Ora, isso e aquilo revelam que de vício de iniciativa a indigitada norma padece, logo, de inconstitucionalidade formal também, por cediço que descabe ao Legislativo dizer sobre fiscalização relacionada a poder de polícia (inclusive criando um novo serviço público de fiscalização que culminaria na suspensão das atividades ou fechamento definitivo do estabelecimento), posto constituírem atos típicos da Administração, ou seja, do Poder Executivo (Incidente de inconstitucionalidade nº 994.09.230558-2, julgado em 17 Mar. 2010, g.n.).

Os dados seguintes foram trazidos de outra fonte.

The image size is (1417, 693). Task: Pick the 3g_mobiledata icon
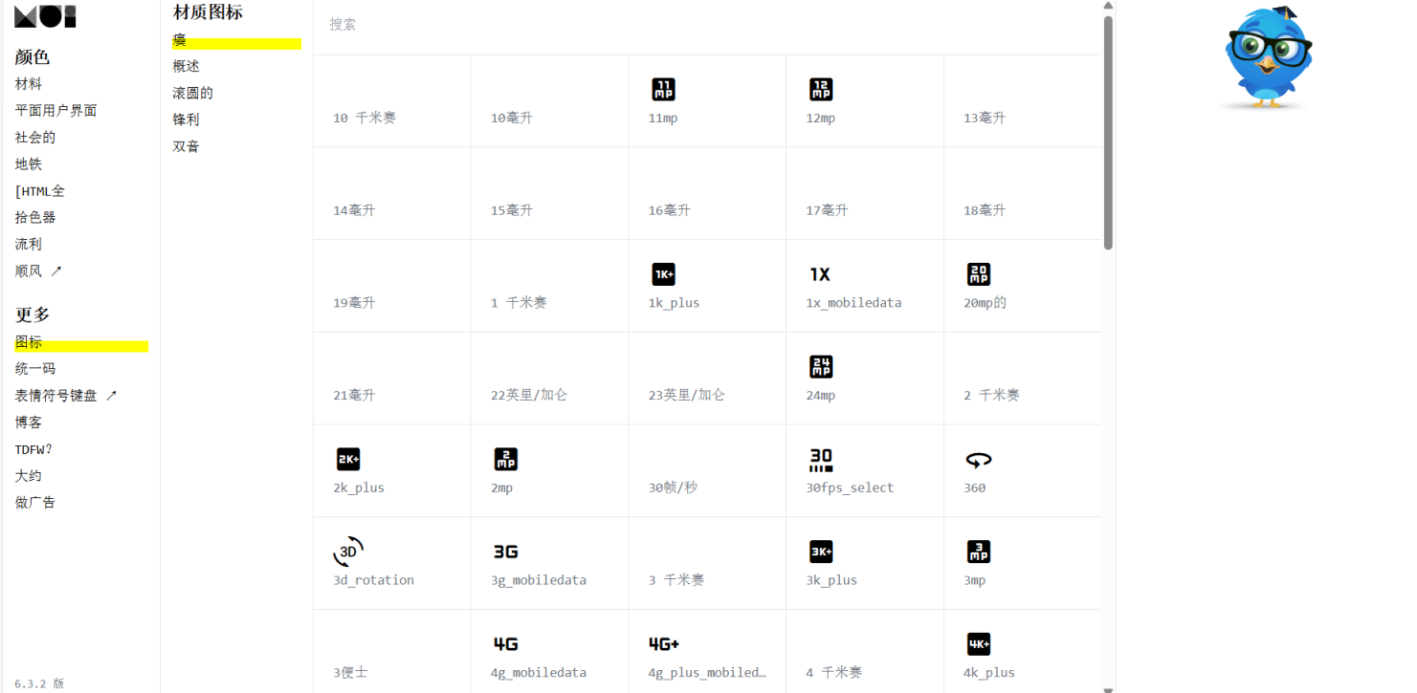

Com isso, a lei impugnada ofendeu, igualmente, o princípio basilar da separação de poderes, pois, na dicção desse C. Órgão Especial:

“Ao Executivo haverá de caber sempre o exercício de atos que impliquem no gerir as atividades municipais. Terá, também, evidentemente, a iniciativa das leis que lhe propiciem a boa execução dos trabalhos que lhe são atribuídos. Quando a Câmara Municipal, o órgão meramente legislativo, pretende intervir na forma pela qual se dará esse gerenciamento, está a usurpar funções que são de incumbência do Prefeito” (ADIN n. 53.583-0, rel. Des. FONSECA TAVARES).

Diante do exposto, nosso parecer é no sentido da integral procedência desta ação direta, declarando-se a inconstitucionalidade da Lei nº 5.418, de 12 de março de 2010, do Município de Jacareí.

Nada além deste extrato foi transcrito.